We are maintaining two datacenters with the goal of surviving a DC-wide outage, such as a power failure or fiber cut. Supporting multi-DC replication has been a design consideration for RESTBase from the start. By choosing Cassandra as the storage backend, we get to use Cassandra's relatively mature cross-DC replication support.
We are in the process of purchasing a replica cluster for codfw (see T93790). The hardware there will hopefully come online before the end of this quarter. In the meantime, we should prepare and test cross-DC replication.

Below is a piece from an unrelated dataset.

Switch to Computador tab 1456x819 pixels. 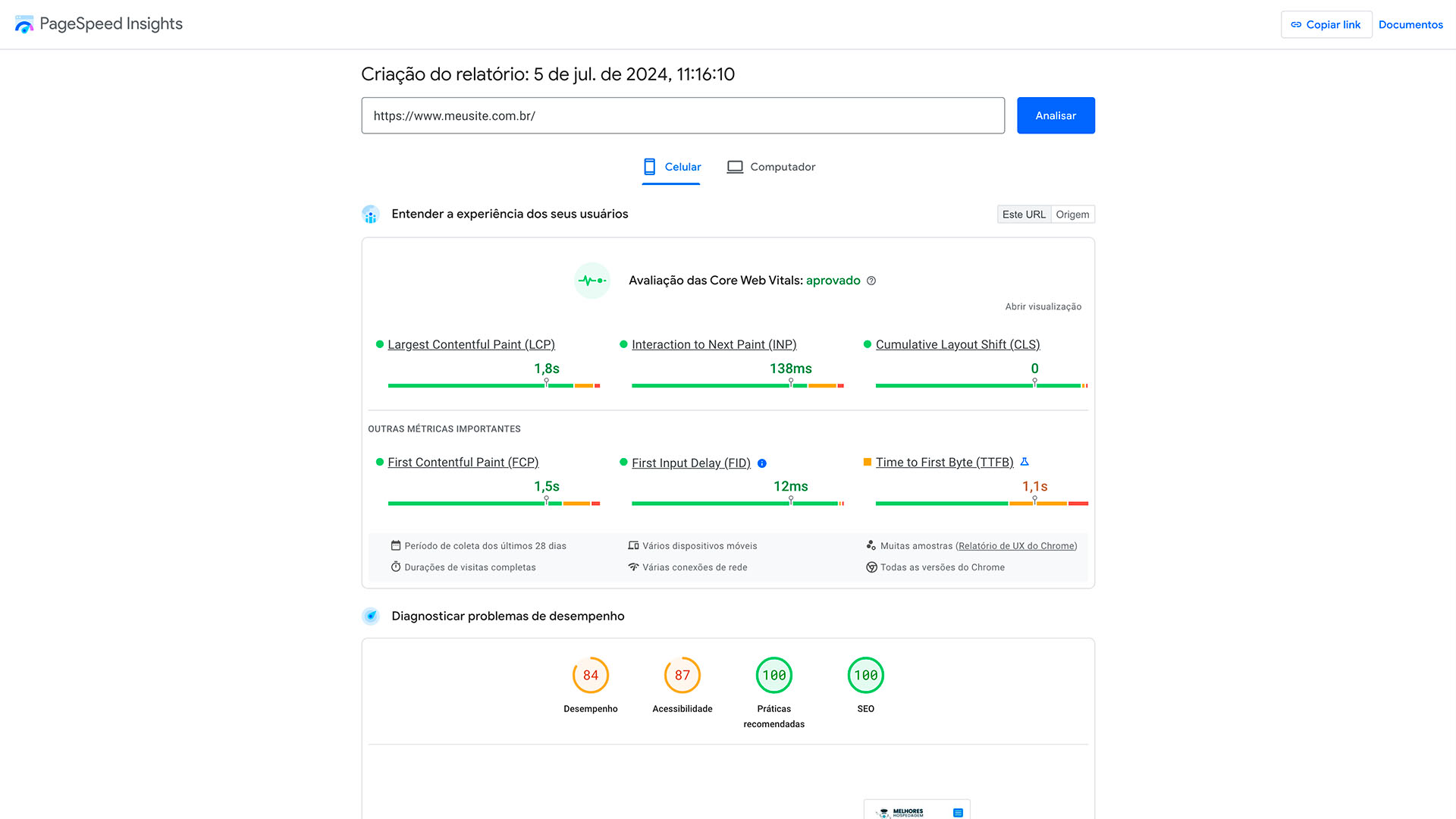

We don't have a general ipsec setup between the datacenters, so we'll likely need to [encrypt and strongly authenticate](http://docs.datastax.com/en/cassandra/2.1/cassandra/security/secureSSLCertificates_t.html) the cross-DC connections at the Cassandra level. Assuming one instance per hardware node (depends on T95253), testing at the full replication volume might require six nodes to keep up with compaction. Unless there are that many spares in codfw we might not be able to test this fully with the production cluster. We could however consider setting this up for the staging cluster, which has modest and controllable resource needs. Any set of three nodes (SSD or not) in codfw should be sufficient to test this in staging.
= Proposed Online Migration Process =
# Update `system_auth` keyspace replication (`{'eqiad': 9, 'codfw': 3}`)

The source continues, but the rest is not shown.